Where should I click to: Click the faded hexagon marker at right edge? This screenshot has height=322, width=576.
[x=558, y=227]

· · ·

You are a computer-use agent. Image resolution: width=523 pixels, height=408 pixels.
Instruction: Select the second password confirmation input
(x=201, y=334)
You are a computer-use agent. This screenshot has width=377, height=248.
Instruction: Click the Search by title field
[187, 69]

· · ·

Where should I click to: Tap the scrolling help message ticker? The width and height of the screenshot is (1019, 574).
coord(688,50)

· · ·

— Task instructions —
What lines of the data include the word "computer"? Copy each of them.

— Result for this exercise —
You are a computer-use agent. Image resolution: width=523 pixels, height=408 pixels.
You are a computer-use agent. This screenshot has width=377, height=248.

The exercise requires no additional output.